Entries provided:
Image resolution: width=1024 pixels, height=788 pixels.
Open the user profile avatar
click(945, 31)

* * *

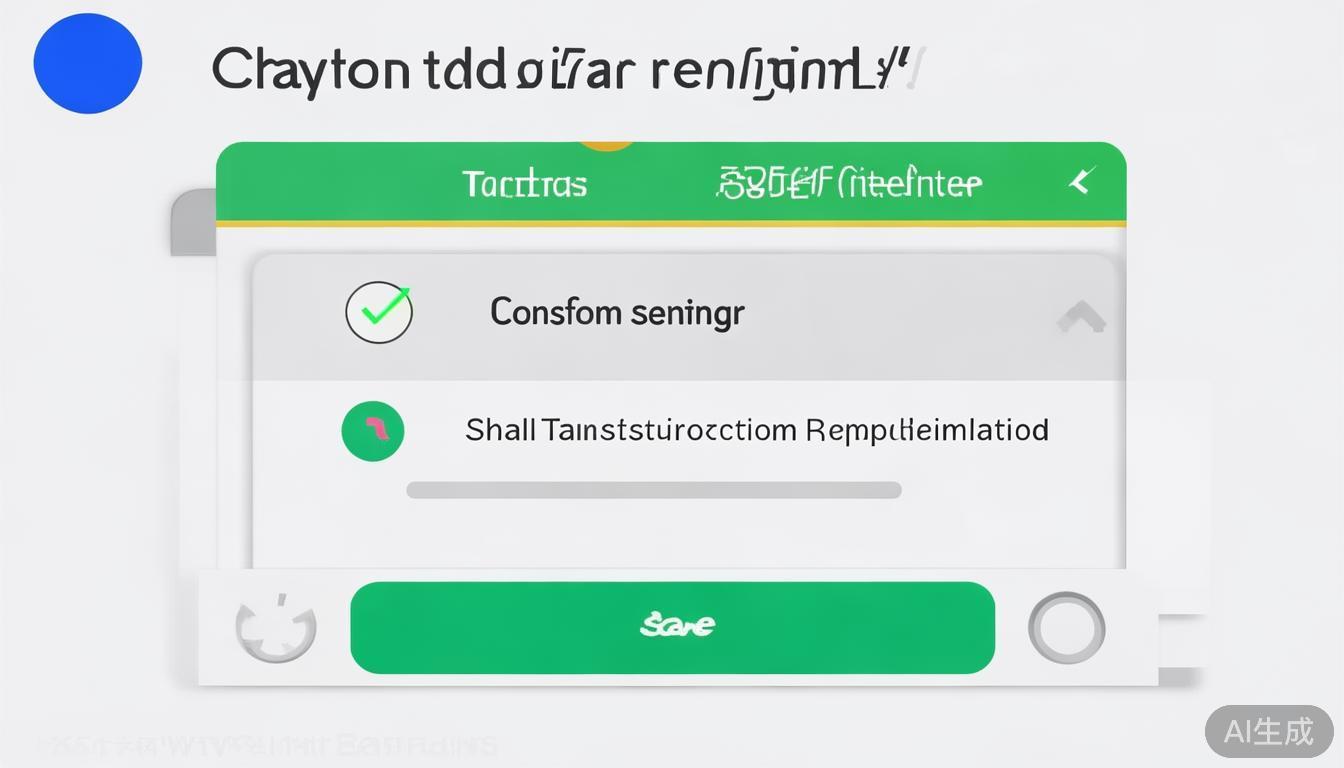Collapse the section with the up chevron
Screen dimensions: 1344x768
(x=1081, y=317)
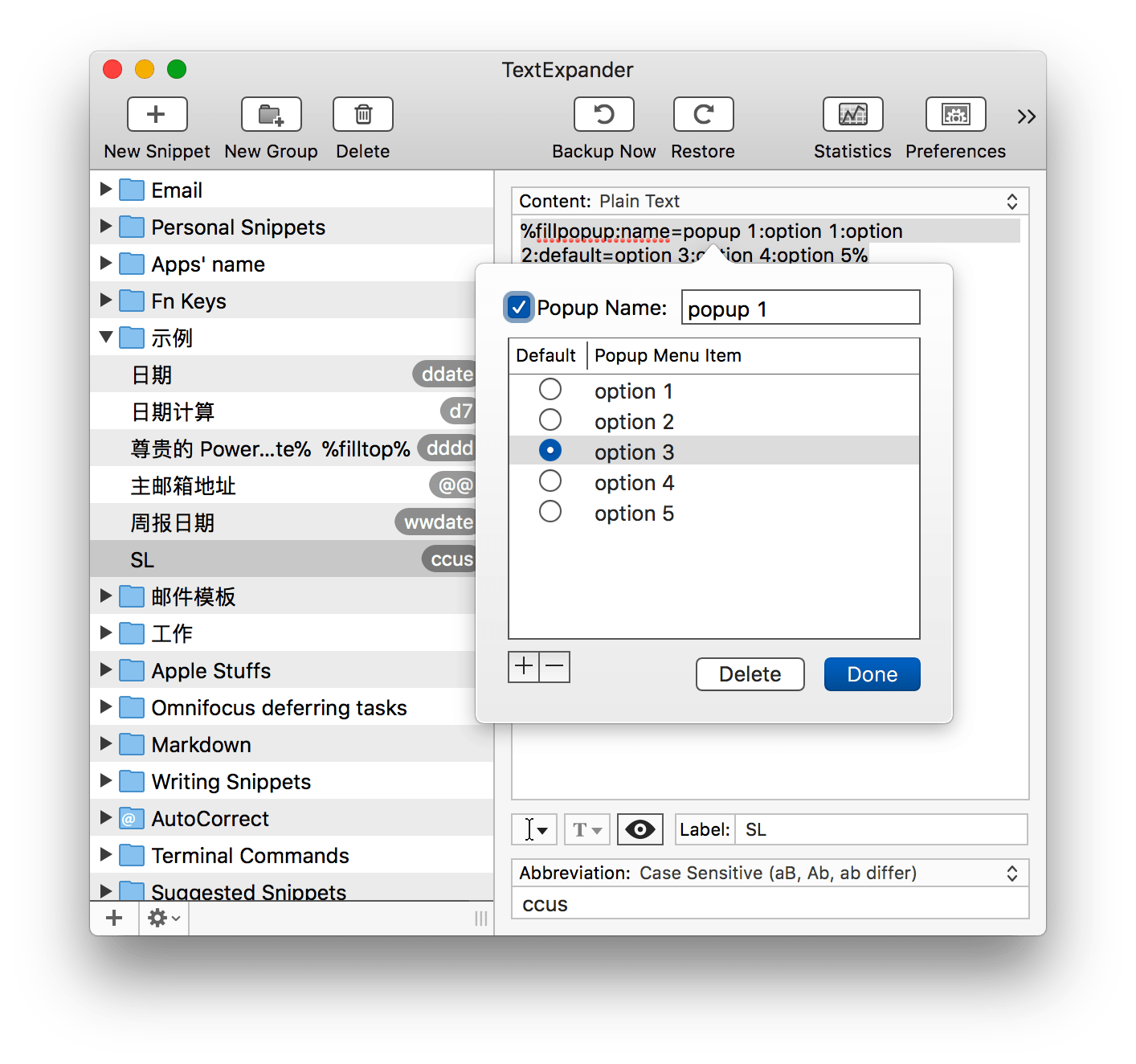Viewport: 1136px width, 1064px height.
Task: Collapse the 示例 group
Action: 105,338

...

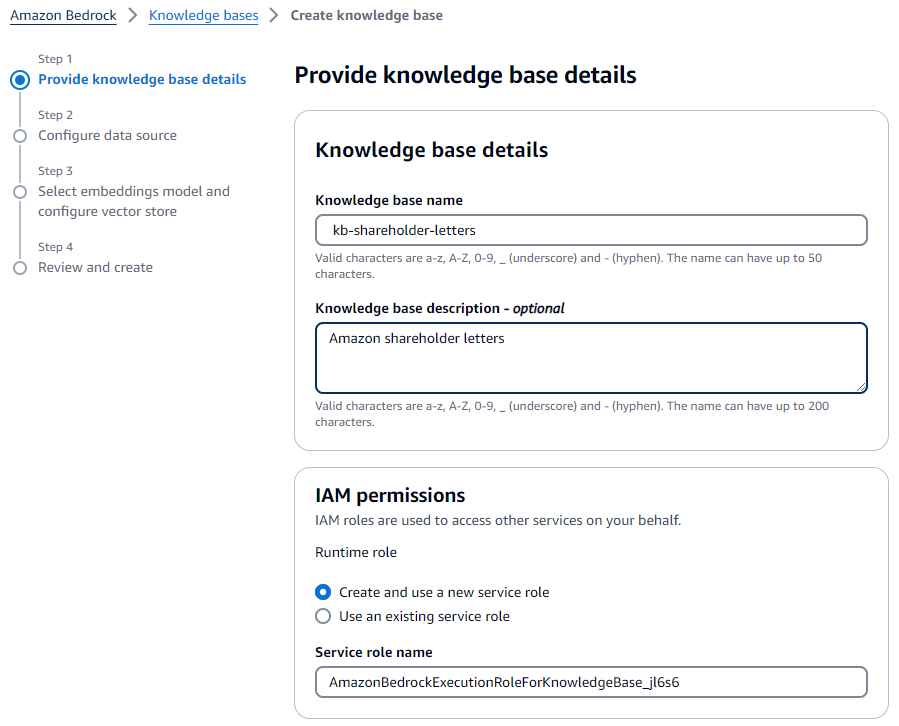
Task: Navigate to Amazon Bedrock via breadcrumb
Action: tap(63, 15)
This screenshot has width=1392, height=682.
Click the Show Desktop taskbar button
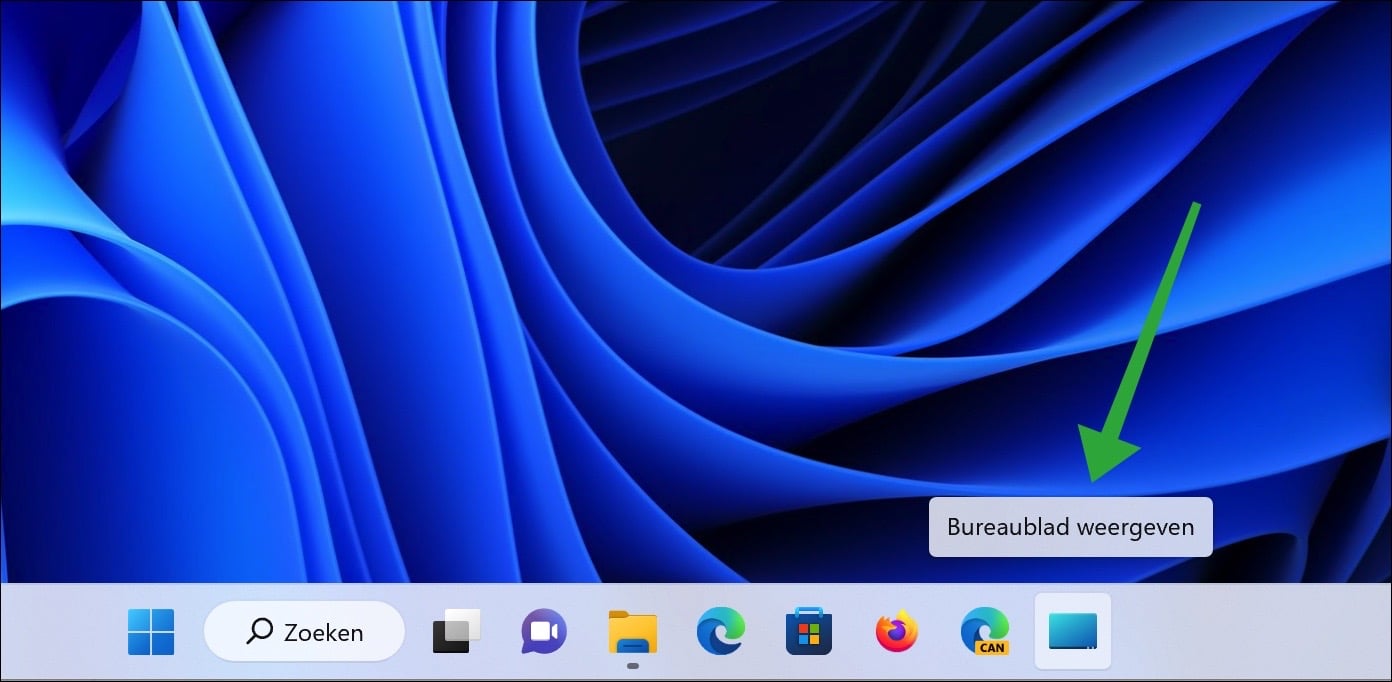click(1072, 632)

Objective:
In the listing, take the lines from the one containing "Image resolution: width=1024" through the one containing "click(945, 31)". Reproduce only those lines, changing "user profile avatar" to "account menu icon" and keeping everything else identical.

Written solution:
Image resolution: width=1024 pixels, height=788 pixels.
Open the account menu icon
click(945, 31)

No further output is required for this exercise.